In its January/February issue, iSixSigma Magazine focuses on “Enhancing the Customer Experience.” What better way to explore that theme than through a look at retail giant Best Buy? In this profile, find out how the company is using Lean Six Sigma to satisfy both internal and external customers. The issue also offers how-to advice for those looking to start collecting voice-of-the-customer (VOC) data or creating a unified plan for integrating multiple sources of VOC.
There’s a lot to learn in this issue – here are a few of the editors’ favorite findings.
‘Outside of the Box’
Best Buy has been using Lean Six Sigma to improve its capability since 2005. The effort, led by Mike Fisher (featured on the cover of this issue), involves innovative training methods and projects.
Several of the projects described in the article show how Best Buy practitioners are working to view processes from an end-to-end perspective, and ultimately drive solutions that will result in an enhanced end-customer and internal business customer experience.
While explaining a project that involved changes to the home-furnishings installation process, Master Black Belt Danica Natoli summed up their methods: “Best Buy delivers solutions to our customers,” she said. “To do that, processes cross so many different areas of the company, and it’s imperative that we involve upstream and downstream members in the work.
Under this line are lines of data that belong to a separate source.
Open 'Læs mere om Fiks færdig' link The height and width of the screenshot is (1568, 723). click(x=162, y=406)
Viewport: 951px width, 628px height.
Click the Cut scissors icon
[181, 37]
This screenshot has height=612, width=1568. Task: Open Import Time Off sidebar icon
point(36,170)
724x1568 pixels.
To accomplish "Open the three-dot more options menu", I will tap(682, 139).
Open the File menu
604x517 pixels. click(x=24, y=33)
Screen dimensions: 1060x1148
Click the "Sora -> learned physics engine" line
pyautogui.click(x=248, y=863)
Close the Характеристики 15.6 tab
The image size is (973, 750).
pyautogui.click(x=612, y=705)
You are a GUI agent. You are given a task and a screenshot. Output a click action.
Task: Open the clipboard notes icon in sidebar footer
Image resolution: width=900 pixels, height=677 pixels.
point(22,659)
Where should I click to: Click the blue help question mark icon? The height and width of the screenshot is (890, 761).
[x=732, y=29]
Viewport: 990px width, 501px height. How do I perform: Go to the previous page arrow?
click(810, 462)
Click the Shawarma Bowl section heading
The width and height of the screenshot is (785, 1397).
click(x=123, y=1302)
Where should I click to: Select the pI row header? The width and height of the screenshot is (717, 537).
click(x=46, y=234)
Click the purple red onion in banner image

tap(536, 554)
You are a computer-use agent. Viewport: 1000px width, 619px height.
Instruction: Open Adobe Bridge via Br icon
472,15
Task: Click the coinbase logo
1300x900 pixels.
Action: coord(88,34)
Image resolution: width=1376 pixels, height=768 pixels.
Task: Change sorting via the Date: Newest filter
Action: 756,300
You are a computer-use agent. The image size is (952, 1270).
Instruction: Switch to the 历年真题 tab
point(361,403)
They all offer a different lens. Our guiding principles are to focus on the customer, employee and shareholder experiences.”
‘OpEx Operating Models’
Exclusive iSixSigma benchmarking research in this issue explores the different models that organizations use to structure their Operational Excellence (OpEx) programs. Among other interesting results, this research found that:
- Deployments use a variety of organizational models. While no one model is in the majority, 31 percent of respondents said their organization has both corporate OpEx and business-unit level OpEx departments.
- A desire for more centralization is a theme for change among survey respondents. When asked what they would change about the way OpEx is structured in their organization, almost twice as many individuals thought that centralization would make their OpEx organization more effective than decentralization.
‘Nice Doing Business With You’
Are you easy to do business with? John A. Goodman, vice president of Tarp Worldwide, explains this concept, and shows the benefits of listening to VOC in order to improve the products and services your organization provides to customers. In fact, he uses a rule of thumb that a quality problem can lead to a loss of loyalty for 1 in 5 customers who encounter the problem. Over time, the bottom-line cost of inaction can add up to much more than the cost of making improvements based on VOC. In an online exclusive, Goodman also helps organizations to better understand who their customers are.
‘Social Responsibility: Heeding the Call’
As this article from iSixSigma Editorial Advisory Board member Holly Duckworth shows, Belts may have more power than they think. We know that Belts can influence processes within their organization, but what about their influence in the wider world? Duckworth introduces SOFAIR, a roadmap for process improvement that considers stakeholders beyond the business – essentially any employees, shareholders, community members and ecological systems that could be impacted by a company’s actions. By treating all of these shareholders as customers, Belts can help promote social and environmental sustainability, while ultimately impacting the financial bottom line in a positive way.